- **WHAT YOU WILL DO**
1. According to the selection sort passage, how many comparisons does the selection sort need to find the smallest of the n entries in a list?
2. Please repeat part of the selection sort passage word for word, beginning at the words "In experiment L3.3" and stopping after "1 = (n - 1)(n/2)".
3. Summarize the selection sort passage in two sentences.

- **PASSAGE TO READ**
Note that random sequences are not always the best test cases for your algorithms. For example, when testing a sorting algorithm, you should also test sequences of varying lengths, sequences which contain all the same value, presorted sequences, and ``backwards'' sorted sequences (in which the numbers are organized largest to smallest). Nonetheless, random sequences still serve many purposes, and are often a good starting point.

In experiment L3.3 you will investigate random number generators.

### Sorting entire lists

By requesting the partial selection sort to find the n smallest entries in a list of n entries, we obtain an algorithm, known as the selection sort, for sorting an entire list. This algorithm first finds the smallest of the n entries of the list, requiring n - 1 comparisons, and places that entry at the top of the list. Next, the algorithm finds the smallest entry among the remaining n - 1 entries, requiring n - 2 comparisons, and moves it to the second position in the list. This process repeats until all the entries are in order. The entire process requires

(n - 1) + (n - 2) + ... + 2 + 1 = (n - 1)(n/2)

or

(1/2)(n2 - n)

comparisons between list entries when sorting a list of length n. In big-O notation, the running time is O(n2).

- **GIVEN INFORMATION**
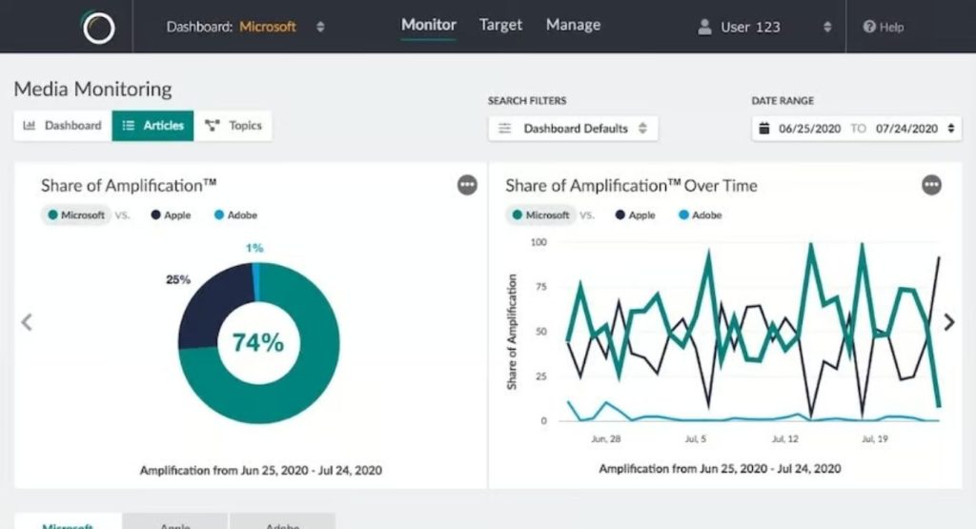Viewport: 976px width, 529px height.
Task: Go to next chart with right arrow
Action: [949, 322]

- **WORKED SOLUTIONS**
1. It needs n - 1 comparisons.

2.
In experiment L3.3 you will investigate random number generators.

### Sorting entire lists

By requesting the partial selection sort to find the n smallest entries in a list of n entries, we obtain an algorithm, known as the selection sort, for sorting an entire list. This algorithm first finds the smallest of the n entries of the list, requiring n - 1 comparisons, and places that entry at the top of the list. Next, the algorithm finds the smallest entry among the remaining n - 1 entries, requiring n - 2 comparisons, and moves it to the second position in the list. This process repeats until all the entries are in order. The entire process requires

(n - 1) + (n - 2) + ... + 2 + 1 = (n - 1)(n/2)

3. Random sequences are a good starting point for testing algorithms, but a sorting algorithm should also be tested on sequences of varying lengths, sequences of all the same value, presorted sequences and backwards-sorted sequences. The selection sort orders an entire list by repeatedly finding the smallest remaining entry and moving it to the next position, which takes (n - 1)(n/2) comparisons for a list of length n.